16. Les assemblées locales ont réglé les différends de manière démocratique
Au-delà de l’Althing islandais, de petites assemblées régionales appelées « Things » se réunissaient régulièrement pour régler les conflits et établir des règles locales. Les hommes libres pouvaient s’exprimer et défendre leur cause directement, plutôt que de laisser toute décision entre les mains d’un chef de clan. Ce n’était pas une démocratie au sens moderne du terme, mais cela donnait aux gens ordinaires une véritable voix.
17. Certains Vikings se faisaient graver des rainures sur les dents
Des squelettes datant de l’époque viking en Suède ont été découverts avec des rainures horizontales délibérément creusées dans leurs dents de devant. Les chercheurs s’interrogent encore sur la raison exacte de cette pratique : s’agissait-il d’un signe de statut social ou plutôt d’une forme d’intimidation ? Quoi qu’il en soit, c’est l’un des détails les plus surprenants mis en lumière par la dentisterie de l’époque viking.
18. « Viking » était un métier, pas une identité
À l’origine, ce terme désignait une activité, à savoir les expéditions de pillage ou le commerce outre-mer, et non un groupe ethnique ou un mode de vie bien défini. La plupart des Scandinaves de l’époque étaient des agriculteurs, des pêcheurs et des artisans qui ne quittaient jamais leur foyer. Seule une partie de la population se lançait réellement dans les expéditions « vikings » à un moment donné.
19. Ils portaient des vêtements plus colorés qu'on ne le pense
Parmi les fragments de textiles retrouvés à Birka, on trouve de la soie importée et des bandes tissées avec des fils d’argent et d’or, ce qui est bien loin des fourrures ternes dans lesquelles on représente généralement les Vikings. L’analyse des colorants présents sur les tissus conservés a révélé des rouges et des bleus, loin des teintes sourdes que la plupart des gens imaginent. Le statut social s’affichait clairement à travers les vêtements, et pas seulement à travers les armes.

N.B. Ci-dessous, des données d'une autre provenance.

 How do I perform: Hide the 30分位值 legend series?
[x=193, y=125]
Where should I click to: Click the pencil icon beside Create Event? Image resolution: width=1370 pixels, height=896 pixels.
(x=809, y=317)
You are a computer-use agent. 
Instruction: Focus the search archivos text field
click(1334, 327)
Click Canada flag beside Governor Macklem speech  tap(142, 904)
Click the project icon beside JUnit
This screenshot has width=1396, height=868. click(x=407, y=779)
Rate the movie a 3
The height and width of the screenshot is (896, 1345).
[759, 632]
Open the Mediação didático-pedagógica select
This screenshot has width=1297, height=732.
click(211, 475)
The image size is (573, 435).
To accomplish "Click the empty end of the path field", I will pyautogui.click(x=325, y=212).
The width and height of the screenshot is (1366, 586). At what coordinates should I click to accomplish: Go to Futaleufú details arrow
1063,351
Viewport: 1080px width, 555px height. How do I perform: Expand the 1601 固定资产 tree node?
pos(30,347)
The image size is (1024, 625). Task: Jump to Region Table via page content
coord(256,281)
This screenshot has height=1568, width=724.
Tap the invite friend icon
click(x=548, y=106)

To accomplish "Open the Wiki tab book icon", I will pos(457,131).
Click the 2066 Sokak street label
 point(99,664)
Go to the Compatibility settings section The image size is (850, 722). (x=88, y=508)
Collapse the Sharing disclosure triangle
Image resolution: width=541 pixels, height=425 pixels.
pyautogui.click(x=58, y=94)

20. Une sépulture funéraire dans un navire a mis au jour des femmes de haut rang
Le navire d’Oseberg, mis au jour en Norvège en 1904, renfermait les restes de deux femmes enterrées avec un ensemble extraordinaire d’objets funéraires, allant d’un traîneau finement sculpté à un char cérémoniel. L’ampleur de cette sépulture laisse supposer qu’au moins l’une d’entre elles jouissait d’un véritable statut social. Cette découverte reste l’une des plus riches jamais réalisées de l’époque viking.